Taylor (1999) checks whether the Taylor principle is satisfied in historical data for specific periods by estimating his proposed rule (the original rule). For 1987:1-1997:3, for example, the Taylor principle is satisfied.

But if we extend the original Taylor rule to include other variables and allow for interest rate smoothing, the coefficient on \pi may not be greater than one.

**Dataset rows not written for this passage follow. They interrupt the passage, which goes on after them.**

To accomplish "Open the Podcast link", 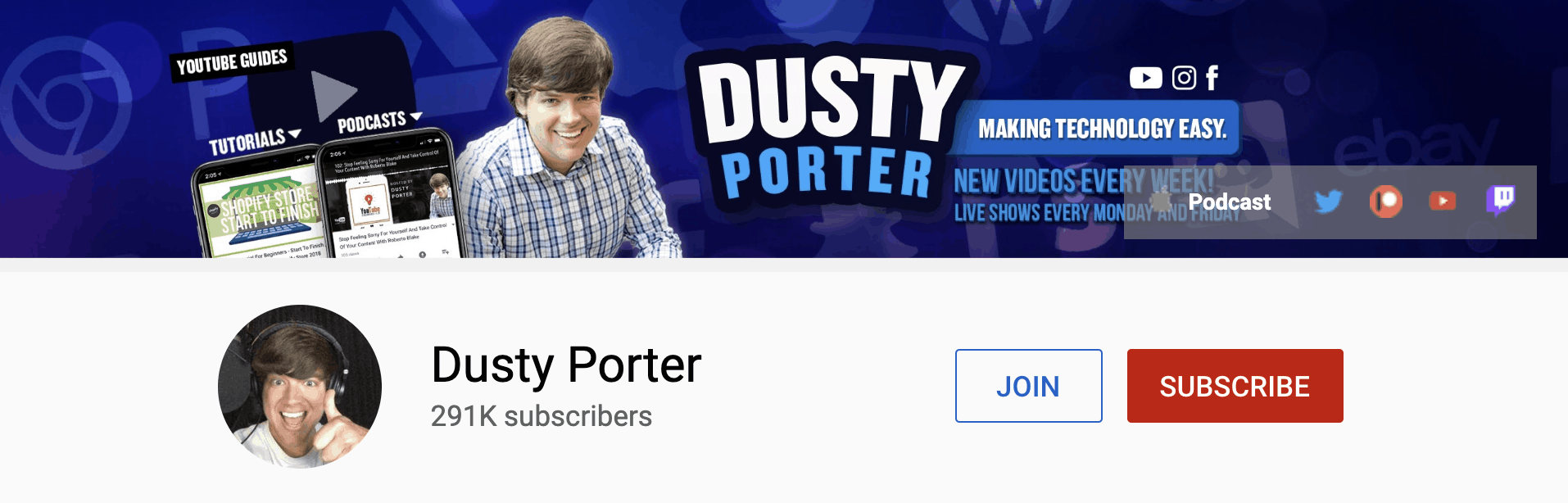I will tap(1229, 202).
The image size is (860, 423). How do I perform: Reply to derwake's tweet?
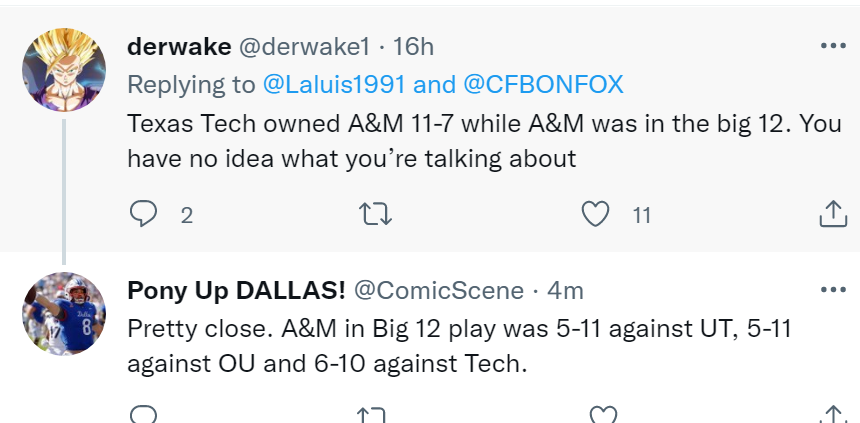(145, 213)
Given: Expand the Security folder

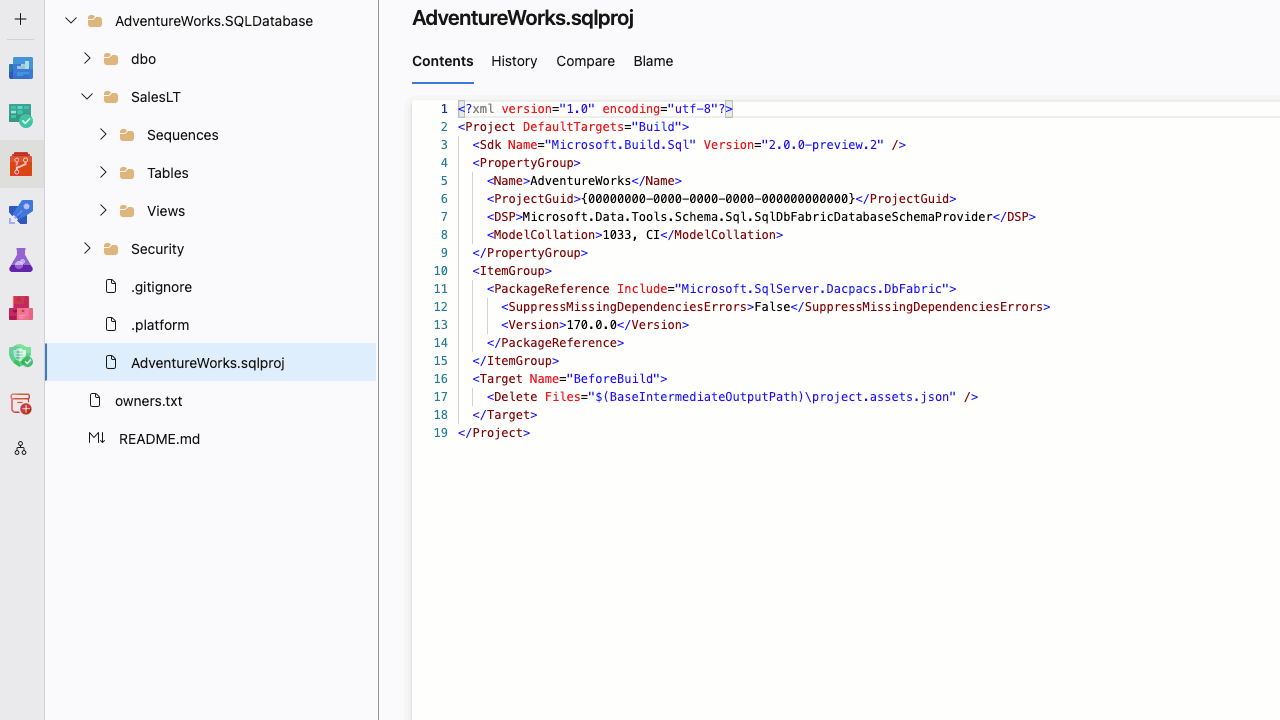Looking at the screenshot, I should (87, 249).
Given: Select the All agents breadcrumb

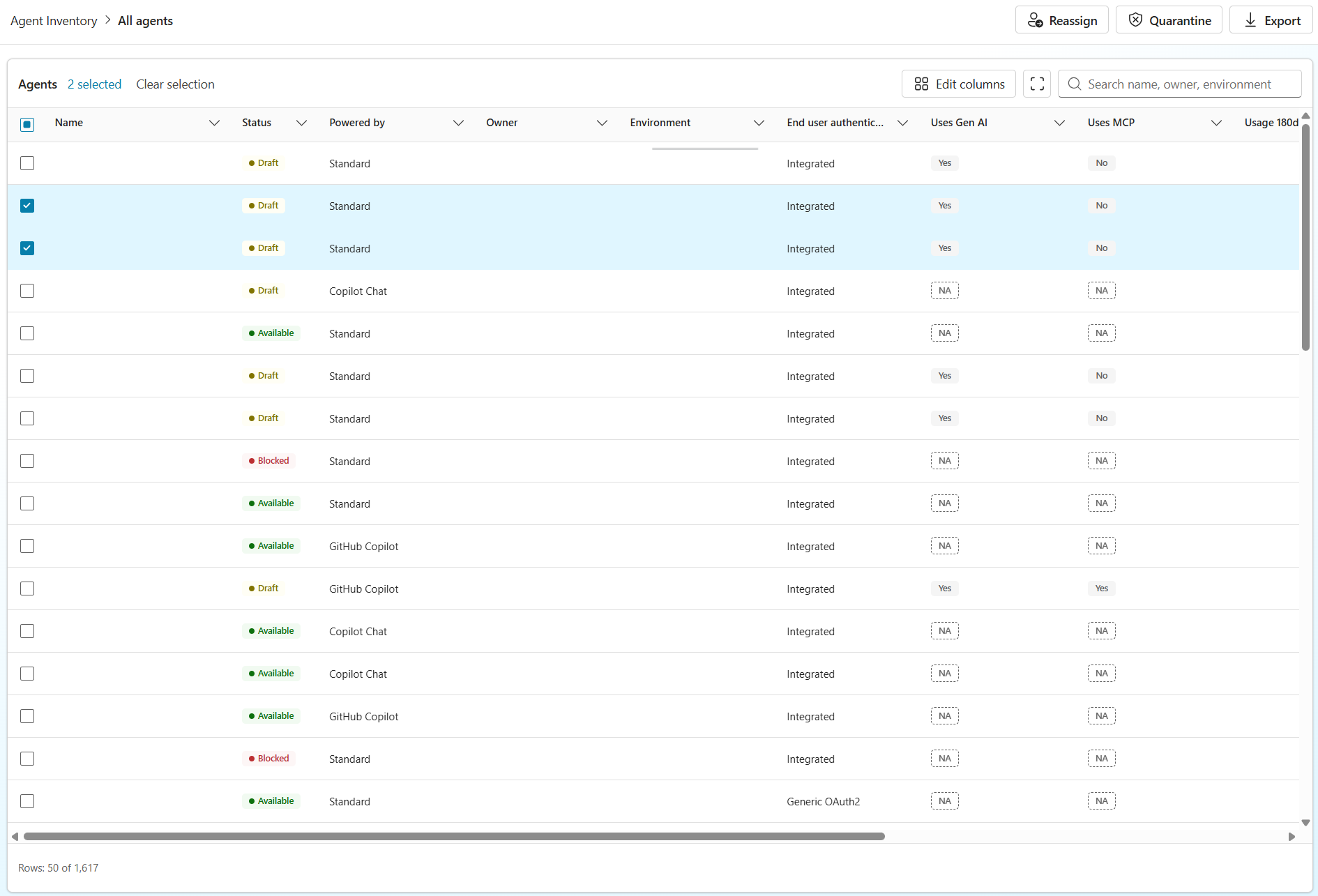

In the empirical literature, others have used different specifications of the central bank’s reaction function to make similar statements like, “the Taylor principle is satisfied for period A.” But, of course, it depends on the model. I tried to say somewhere that the Taylor principle is satisfied for some period for my country based on an estimation of the original rule…similar to the table above. But one comment I got was that it is not satisfied because, in other specifications (allowing for lags and other variables) that I also showed, the coefficient on \pi is less than 1. So it seems we cannot really make a general statement that “the Taylor principle” is satisfied for some period, right? Like there is no consensus on a specific empirical model that one should use to answer whether or not the Taylor principle is satisfied, it seems. I guess the best answer is it depends (on the model).

In the Taylor paper, he mentioned, “I abstract from lags…”. And sure, others will specify the rule differently from the original rule. Is it fair to say that there cannot be a definite answer or consensus on whether the Taylor principle is satisfied for some period? Here, I mean in empirical models, not structural models.